• AIM OF THE EXERCISE: Please write out the records from the line that contains "File goc clearme 11.20" up to and including the line that contains "Laptop HP G62", copying each one without any change.

─── DATA ENTRIES ───

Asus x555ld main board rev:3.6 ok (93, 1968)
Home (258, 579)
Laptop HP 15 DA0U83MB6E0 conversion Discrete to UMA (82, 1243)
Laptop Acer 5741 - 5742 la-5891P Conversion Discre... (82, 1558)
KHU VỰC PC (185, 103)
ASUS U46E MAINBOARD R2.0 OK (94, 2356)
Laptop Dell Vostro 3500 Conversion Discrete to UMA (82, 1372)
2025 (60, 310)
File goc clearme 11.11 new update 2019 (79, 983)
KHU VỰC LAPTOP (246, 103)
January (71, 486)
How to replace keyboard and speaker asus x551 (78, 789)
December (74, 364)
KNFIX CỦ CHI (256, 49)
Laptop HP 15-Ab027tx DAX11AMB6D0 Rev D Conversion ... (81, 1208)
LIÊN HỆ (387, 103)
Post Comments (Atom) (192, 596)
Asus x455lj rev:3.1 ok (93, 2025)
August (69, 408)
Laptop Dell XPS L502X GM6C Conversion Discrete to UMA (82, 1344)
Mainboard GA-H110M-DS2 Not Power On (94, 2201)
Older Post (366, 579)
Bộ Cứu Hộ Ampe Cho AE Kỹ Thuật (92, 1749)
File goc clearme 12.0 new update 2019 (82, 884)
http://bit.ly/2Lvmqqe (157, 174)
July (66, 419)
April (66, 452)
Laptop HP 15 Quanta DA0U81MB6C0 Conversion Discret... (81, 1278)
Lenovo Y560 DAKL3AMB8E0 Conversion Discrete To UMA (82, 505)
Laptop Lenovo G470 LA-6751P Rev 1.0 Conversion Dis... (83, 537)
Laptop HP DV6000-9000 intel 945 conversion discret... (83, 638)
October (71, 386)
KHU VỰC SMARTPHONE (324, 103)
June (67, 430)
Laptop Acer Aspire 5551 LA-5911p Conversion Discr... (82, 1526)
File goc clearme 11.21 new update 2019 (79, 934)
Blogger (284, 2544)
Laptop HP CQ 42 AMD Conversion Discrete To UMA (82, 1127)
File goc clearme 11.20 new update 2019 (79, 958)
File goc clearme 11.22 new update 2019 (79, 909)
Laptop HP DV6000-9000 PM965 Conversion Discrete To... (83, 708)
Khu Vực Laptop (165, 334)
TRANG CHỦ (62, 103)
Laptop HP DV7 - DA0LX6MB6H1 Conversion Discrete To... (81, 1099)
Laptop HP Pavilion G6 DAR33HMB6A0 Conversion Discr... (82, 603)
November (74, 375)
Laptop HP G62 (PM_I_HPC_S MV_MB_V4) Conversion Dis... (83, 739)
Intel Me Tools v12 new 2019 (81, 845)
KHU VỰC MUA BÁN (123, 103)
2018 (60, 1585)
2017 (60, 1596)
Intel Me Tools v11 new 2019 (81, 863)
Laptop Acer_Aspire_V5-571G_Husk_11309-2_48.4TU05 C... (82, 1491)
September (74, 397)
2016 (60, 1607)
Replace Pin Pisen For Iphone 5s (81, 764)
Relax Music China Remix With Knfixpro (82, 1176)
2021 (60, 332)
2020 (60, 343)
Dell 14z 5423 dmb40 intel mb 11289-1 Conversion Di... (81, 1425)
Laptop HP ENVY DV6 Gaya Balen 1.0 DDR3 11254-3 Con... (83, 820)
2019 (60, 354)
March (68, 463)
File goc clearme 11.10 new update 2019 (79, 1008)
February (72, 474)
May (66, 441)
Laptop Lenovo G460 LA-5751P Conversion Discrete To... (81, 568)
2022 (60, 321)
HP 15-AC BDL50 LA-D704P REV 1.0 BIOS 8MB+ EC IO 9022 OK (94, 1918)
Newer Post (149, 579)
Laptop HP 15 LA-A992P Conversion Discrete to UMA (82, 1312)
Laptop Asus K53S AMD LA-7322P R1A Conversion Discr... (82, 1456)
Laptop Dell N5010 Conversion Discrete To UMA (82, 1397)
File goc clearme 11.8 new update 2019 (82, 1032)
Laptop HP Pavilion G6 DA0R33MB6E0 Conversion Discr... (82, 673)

───
─── DATA ENTRIES ───

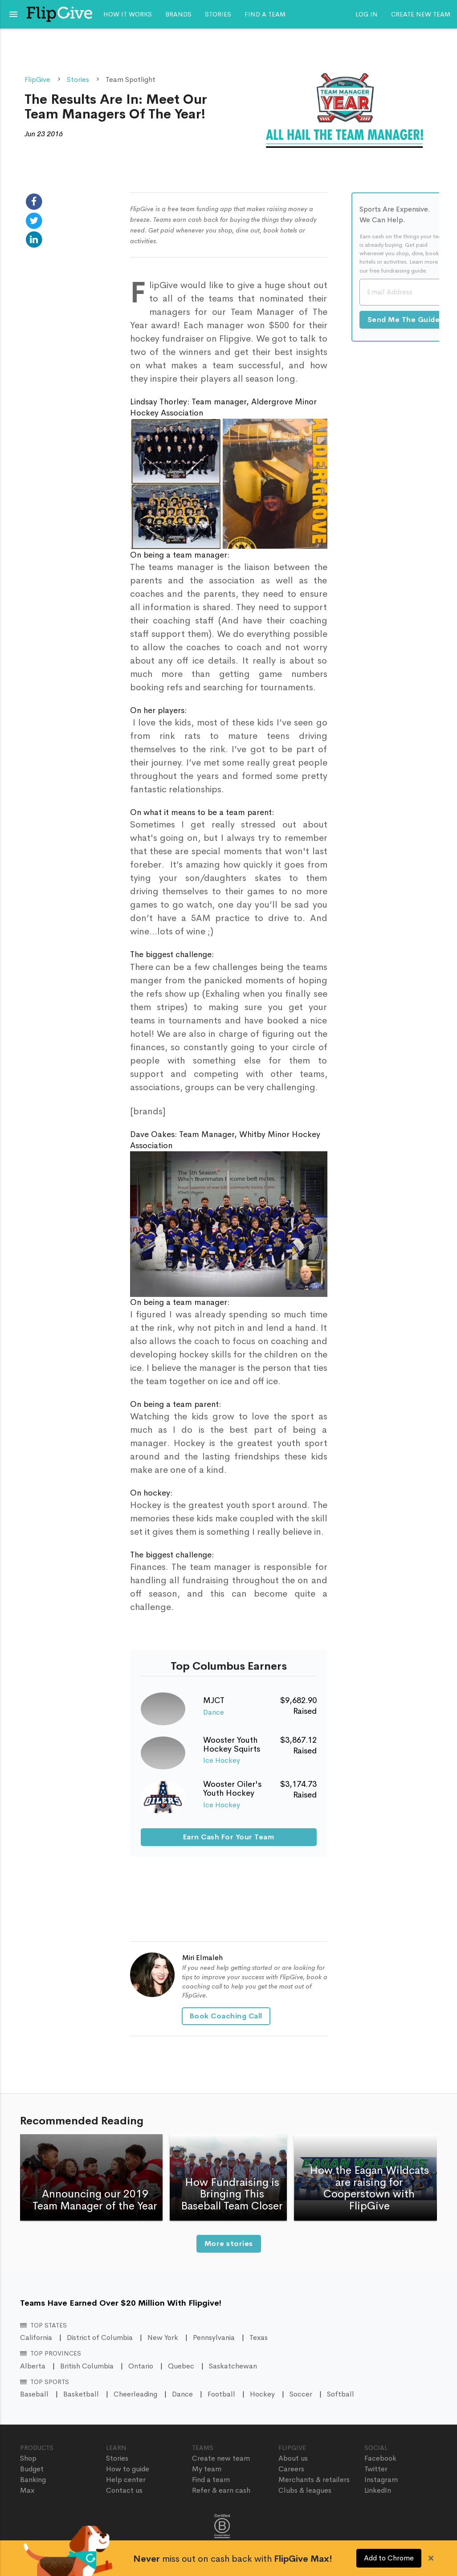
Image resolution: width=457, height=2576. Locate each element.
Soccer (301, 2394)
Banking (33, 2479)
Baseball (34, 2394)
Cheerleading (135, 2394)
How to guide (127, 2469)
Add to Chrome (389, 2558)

───
─── DATA ENTRIES ───

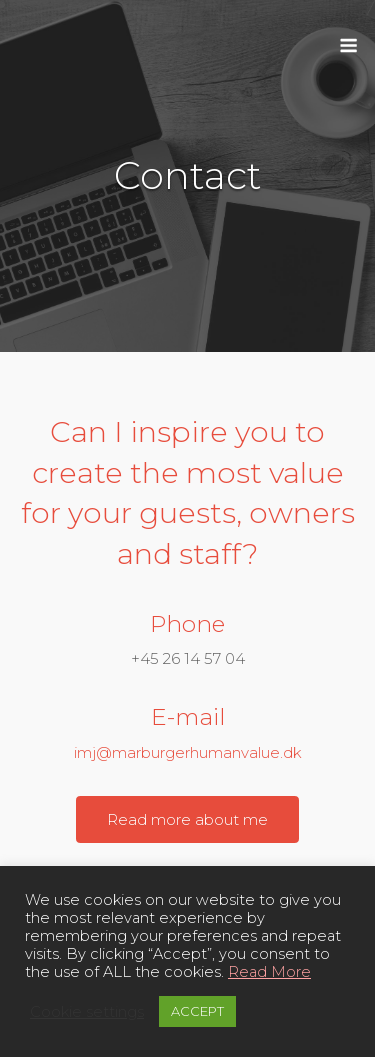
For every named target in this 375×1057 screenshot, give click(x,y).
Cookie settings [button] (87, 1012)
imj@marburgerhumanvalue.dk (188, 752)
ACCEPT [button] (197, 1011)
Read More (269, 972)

───

• WORKED SOLUTION:
File goc clearme 11.20 new update 2019 (79, 958)
File goc clearme 11.22 new update 2019 (79, 909)
Laptop HP DV6000-9000 PM965 Conversion Discrete To... (83, 708)
Khu Vực Laptop (165, 334)
TRANG CHỦ (62, 103)
Laptop HP DV7 - DA0LX6MB6H1 Conversion Discrete To... (81, 1099)
Laptop HP Pavilion G6 DAR33HMB6A0 Conversion Discr... (82, 603)
November (74, 375)
Laptop HP G62 (PM_I_HPC_S MV_MB_V4) Conversion Dis... (83, 739)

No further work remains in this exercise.